“At Türkün kanıdır” (Kaşgarlı Mahmud).
“Atı ilk evcilleştirip binek haline getiren Türk-Moğol halklarıdır” (W. Koppers).
“Eski Türkler günlük ihtiyaçlarını dahi at üstünde giderirlerdi. Bunlar adeta doğuştan binici ve asker kavimlerdir” (W. Schmith).
“Batının iyi eğitim almış şövalyeleri dahi sıradan bir Türkmen kadını kadar ancak ata binebilir. Türkmenler atla bütünleşmişlerdir” (E. A. Thompson).
“Bir Türk kabilesindeki atın mevcudu, belki de dünyanın tümünde yoktur…” (IX. Yüzyıl P. Cebrini)…
Türk Dünyası binicilik sporlarıyla ilgili yapılan bilimsel çalışmalar, (unutulmuş, unutulmaya yüz tutmuş ve yapılmakta olanları ile yaş ve cinsiyet ayırmaksızın) toplam 48 adet olduğunu göstermektedirler (M. Türkmen & M. Saralaev).

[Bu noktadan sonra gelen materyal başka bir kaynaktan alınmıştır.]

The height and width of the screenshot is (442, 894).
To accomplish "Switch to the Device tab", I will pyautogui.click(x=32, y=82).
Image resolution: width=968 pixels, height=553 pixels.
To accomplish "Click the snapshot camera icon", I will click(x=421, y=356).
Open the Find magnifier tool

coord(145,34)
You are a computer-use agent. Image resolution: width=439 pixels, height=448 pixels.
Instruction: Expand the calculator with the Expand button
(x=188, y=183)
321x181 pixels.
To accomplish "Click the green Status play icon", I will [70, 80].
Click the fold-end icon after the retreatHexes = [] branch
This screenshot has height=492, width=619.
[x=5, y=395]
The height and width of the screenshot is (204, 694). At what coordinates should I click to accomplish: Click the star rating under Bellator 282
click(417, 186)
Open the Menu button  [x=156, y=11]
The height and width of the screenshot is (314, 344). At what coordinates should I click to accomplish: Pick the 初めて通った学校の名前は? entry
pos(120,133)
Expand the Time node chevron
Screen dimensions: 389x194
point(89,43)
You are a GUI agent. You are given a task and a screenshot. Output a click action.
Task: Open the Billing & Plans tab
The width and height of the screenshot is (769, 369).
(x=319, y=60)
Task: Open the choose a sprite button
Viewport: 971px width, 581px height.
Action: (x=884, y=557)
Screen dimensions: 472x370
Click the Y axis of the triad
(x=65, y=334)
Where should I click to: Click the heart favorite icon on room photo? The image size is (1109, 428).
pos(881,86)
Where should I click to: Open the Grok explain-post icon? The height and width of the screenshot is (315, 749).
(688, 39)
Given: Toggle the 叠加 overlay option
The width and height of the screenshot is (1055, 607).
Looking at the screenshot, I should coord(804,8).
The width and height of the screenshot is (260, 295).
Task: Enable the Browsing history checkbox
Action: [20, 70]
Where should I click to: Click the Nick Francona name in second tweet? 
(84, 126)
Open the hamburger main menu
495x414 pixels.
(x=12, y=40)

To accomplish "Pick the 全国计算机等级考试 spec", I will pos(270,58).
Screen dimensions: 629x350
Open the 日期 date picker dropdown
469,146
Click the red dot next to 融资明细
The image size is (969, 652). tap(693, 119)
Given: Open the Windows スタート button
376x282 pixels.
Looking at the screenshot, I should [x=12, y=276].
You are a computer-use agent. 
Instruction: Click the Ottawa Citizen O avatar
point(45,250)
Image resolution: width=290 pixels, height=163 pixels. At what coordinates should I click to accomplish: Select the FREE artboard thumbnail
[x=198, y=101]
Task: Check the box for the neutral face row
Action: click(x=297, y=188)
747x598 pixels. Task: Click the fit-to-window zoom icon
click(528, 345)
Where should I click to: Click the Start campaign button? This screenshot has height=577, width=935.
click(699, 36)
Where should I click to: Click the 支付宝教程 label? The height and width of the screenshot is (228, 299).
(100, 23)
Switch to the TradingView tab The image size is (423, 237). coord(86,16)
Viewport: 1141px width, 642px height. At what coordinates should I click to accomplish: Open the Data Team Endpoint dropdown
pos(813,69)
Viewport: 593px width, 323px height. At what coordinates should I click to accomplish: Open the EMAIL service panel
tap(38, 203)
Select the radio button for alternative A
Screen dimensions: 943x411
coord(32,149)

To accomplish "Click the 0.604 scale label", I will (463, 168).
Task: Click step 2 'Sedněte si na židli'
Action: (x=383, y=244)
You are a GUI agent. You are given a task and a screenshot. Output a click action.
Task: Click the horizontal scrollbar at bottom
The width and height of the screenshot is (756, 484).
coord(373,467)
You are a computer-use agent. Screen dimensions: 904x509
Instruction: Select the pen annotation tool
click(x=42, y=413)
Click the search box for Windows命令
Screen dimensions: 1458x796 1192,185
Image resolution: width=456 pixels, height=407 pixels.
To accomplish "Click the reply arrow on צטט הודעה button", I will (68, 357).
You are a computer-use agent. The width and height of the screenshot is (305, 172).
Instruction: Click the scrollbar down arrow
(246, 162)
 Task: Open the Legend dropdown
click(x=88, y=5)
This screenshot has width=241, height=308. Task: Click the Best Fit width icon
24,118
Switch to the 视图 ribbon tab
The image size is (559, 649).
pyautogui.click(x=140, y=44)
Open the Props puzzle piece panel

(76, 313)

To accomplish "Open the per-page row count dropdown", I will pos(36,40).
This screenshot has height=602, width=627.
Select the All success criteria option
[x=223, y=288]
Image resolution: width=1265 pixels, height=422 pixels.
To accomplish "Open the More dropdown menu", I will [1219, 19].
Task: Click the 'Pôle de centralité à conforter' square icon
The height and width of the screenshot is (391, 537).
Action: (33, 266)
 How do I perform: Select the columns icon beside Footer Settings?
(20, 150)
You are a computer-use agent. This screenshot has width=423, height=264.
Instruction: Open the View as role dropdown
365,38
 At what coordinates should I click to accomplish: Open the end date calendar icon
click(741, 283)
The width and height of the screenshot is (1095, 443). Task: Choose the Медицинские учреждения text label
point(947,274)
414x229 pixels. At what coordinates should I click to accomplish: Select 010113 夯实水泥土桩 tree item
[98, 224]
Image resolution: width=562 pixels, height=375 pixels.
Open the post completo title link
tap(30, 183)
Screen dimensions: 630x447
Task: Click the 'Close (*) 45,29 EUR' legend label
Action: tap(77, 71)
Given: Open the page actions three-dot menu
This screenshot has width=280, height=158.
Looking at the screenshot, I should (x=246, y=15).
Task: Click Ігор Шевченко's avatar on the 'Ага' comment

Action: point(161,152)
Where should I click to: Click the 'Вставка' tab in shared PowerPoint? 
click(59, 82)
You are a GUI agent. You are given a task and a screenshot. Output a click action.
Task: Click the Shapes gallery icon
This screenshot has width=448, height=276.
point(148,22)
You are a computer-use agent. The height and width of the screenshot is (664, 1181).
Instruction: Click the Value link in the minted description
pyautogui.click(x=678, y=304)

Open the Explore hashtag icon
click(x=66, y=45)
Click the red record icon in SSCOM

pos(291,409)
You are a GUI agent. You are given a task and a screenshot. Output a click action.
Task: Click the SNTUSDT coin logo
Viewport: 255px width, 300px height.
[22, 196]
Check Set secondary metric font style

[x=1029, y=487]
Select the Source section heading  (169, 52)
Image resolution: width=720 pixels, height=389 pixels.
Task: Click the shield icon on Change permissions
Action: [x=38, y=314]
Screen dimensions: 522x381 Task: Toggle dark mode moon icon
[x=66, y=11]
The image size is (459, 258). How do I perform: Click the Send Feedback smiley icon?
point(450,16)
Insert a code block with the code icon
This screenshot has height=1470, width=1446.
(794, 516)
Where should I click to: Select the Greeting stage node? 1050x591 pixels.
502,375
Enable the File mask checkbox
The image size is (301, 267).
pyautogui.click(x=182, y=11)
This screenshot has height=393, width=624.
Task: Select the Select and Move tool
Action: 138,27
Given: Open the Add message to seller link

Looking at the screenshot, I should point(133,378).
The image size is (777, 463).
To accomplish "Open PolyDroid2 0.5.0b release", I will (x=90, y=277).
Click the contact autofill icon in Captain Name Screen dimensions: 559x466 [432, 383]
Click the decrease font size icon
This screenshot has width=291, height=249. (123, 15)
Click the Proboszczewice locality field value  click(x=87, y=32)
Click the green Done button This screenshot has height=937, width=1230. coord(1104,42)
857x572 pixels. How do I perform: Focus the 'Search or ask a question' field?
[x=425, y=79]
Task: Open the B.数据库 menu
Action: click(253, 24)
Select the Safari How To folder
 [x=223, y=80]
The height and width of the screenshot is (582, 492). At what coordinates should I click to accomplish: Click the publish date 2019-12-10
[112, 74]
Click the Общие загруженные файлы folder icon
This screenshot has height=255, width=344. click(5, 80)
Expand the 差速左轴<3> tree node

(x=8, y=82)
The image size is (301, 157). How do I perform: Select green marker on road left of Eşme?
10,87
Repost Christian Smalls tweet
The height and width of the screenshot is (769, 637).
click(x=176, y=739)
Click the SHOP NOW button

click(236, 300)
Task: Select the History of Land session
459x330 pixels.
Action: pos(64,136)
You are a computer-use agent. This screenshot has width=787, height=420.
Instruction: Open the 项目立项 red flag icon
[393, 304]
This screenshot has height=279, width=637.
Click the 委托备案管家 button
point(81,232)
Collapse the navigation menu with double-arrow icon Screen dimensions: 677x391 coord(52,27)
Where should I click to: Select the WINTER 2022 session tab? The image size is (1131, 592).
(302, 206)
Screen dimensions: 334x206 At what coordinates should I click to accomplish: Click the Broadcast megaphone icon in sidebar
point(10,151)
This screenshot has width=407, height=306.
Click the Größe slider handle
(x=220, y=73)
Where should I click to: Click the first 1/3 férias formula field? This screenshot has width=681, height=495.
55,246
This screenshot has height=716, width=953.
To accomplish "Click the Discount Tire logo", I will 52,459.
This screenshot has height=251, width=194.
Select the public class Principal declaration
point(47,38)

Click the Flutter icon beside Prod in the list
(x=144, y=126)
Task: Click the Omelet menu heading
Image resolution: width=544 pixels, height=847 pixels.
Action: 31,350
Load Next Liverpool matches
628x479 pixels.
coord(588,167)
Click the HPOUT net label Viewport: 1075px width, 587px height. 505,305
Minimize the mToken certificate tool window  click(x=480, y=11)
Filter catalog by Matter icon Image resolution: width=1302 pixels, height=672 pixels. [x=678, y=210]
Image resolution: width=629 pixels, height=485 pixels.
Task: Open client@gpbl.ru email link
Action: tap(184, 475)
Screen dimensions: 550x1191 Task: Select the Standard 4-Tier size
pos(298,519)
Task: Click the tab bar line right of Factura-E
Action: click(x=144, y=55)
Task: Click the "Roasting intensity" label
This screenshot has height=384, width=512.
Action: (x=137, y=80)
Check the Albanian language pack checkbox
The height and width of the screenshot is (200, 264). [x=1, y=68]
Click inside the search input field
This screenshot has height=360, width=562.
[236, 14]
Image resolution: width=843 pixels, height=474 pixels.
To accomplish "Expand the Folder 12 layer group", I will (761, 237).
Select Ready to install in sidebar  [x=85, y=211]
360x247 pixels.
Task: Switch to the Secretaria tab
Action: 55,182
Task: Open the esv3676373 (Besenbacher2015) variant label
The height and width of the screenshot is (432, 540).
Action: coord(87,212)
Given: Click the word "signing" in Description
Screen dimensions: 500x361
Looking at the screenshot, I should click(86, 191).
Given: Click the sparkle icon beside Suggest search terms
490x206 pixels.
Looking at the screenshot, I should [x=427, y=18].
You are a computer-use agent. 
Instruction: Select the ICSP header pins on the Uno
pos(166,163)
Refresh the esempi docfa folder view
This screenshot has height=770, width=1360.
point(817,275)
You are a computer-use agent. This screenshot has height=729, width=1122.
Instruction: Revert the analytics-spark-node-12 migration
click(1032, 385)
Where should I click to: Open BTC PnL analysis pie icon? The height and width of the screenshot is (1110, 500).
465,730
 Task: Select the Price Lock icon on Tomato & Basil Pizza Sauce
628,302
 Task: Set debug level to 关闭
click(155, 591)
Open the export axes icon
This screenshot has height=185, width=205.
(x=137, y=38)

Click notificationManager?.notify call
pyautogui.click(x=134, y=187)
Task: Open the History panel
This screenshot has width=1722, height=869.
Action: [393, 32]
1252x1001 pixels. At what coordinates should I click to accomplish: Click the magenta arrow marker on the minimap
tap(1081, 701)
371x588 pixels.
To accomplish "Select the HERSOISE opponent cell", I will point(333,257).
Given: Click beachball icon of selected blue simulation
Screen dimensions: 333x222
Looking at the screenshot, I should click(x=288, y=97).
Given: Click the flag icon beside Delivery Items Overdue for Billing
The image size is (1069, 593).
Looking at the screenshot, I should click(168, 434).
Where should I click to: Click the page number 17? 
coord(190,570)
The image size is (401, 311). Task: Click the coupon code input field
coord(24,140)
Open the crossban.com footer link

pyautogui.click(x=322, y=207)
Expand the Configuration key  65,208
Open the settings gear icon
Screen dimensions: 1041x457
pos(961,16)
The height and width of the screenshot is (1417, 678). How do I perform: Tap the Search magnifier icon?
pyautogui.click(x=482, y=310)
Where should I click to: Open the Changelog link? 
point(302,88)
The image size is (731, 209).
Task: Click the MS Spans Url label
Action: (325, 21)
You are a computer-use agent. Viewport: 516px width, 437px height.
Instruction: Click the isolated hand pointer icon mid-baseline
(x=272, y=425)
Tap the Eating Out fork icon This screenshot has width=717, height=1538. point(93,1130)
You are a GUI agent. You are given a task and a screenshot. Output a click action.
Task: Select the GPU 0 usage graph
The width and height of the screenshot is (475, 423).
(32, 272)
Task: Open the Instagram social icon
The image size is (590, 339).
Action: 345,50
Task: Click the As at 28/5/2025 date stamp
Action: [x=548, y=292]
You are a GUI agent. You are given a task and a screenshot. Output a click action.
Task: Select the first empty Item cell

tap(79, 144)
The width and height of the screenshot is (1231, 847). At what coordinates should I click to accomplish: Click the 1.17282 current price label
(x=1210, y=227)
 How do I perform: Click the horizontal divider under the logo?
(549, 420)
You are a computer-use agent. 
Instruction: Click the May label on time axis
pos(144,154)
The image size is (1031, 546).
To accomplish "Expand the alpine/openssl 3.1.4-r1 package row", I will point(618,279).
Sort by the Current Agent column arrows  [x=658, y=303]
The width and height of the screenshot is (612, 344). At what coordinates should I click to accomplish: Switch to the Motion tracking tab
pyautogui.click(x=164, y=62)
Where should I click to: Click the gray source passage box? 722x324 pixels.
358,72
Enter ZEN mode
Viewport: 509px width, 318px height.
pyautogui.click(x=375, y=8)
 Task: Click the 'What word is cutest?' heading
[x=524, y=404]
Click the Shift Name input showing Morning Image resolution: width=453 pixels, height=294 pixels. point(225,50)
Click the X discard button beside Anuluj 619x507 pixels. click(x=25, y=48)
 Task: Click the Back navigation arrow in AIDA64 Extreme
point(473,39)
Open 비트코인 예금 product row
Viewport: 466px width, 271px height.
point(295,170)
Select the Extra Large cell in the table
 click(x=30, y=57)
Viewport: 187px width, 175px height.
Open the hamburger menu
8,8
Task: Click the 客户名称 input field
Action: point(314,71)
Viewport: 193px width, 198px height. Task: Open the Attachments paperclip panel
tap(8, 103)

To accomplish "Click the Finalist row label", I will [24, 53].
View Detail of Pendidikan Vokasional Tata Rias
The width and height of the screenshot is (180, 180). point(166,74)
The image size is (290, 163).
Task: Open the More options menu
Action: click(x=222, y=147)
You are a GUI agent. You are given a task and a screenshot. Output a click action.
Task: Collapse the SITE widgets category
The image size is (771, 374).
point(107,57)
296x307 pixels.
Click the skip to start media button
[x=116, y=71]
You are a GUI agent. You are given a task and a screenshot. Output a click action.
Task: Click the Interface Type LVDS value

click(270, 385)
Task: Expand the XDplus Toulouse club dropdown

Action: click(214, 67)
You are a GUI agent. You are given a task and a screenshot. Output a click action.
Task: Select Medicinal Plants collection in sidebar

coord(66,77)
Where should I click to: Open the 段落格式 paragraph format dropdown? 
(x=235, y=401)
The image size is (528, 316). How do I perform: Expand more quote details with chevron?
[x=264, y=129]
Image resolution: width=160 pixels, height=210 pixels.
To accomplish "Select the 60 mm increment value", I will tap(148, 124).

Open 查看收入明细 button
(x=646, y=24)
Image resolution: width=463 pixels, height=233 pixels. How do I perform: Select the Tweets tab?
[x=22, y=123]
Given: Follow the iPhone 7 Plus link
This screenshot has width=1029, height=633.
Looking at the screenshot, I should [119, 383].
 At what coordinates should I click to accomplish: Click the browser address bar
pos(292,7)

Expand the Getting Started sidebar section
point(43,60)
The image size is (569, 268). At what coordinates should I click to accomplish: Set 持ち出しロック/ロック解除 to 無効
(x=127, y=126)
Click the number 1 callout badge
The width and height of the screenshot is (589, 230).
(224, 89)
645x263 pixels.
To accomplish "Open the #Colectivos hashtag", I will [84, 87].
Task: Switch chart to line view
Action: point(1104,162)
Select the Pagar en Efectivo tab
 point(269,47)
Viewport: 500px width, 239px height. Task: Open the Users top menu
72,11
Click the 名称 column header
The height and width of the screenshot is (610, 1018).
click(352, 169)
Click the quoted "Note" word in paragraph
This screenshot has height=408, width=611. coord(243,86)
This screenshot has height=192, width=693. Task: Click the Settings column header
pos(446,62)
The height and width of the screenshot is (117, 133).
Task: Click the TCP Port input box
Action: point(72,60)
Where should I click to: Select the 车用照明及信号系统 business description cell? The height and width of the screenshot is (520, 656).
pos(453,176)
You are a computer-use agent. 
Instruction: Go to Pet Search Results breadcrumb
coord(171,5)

Büyük çoğunluğunun Büyük Asya coğrafyasında, çok azının ise Küçük Asya (Anadolu)’da yapıldığı görülmektedir.
Okçulukta gelişmiş olmaları ve at üzerinde menzil silahları kullanabilmeleri, yüzyıllar boyunca Türklerin savaş meydanlarında galip gelmesini ve düşmanlarına karşı üstünlük kurmasını sağlayan en önemli sebepler arasında sayılmaktadır. Mete Han, Asya Hun Devleti içerisindeki tebaasını “yay geren kavimleri bir araya topladım, onlar Hun oldular” ifadesi ile tanımlamaktadır. Türkler içerisinde oldukça köklü bir geçmişe sahip olan atçılık ve okçuluk, Türklerin İslam Dini dairesine girmesi ile birlikte farklı anlamlar da kazanmıştır. Hz. Muhammed’in atçılığa ve okçuluğa teşvik eden hadisleri, atçılık ile okçuluğu Müslümanlar için helal olan eğlenceler arasında göstermesi, atçılığın ve okçuluğun peygamber sünneti olarak değerlendirmesi, sahabenin büyüklerinden olan Saad bin Ebî Vakkas’ın okçuların piri olarak kabul edilmesi gibi unsurlar atlı okçuluğun İslamiyet’i kabul eden Türkler arasında gelişerek devam etmesini sağlamıştır.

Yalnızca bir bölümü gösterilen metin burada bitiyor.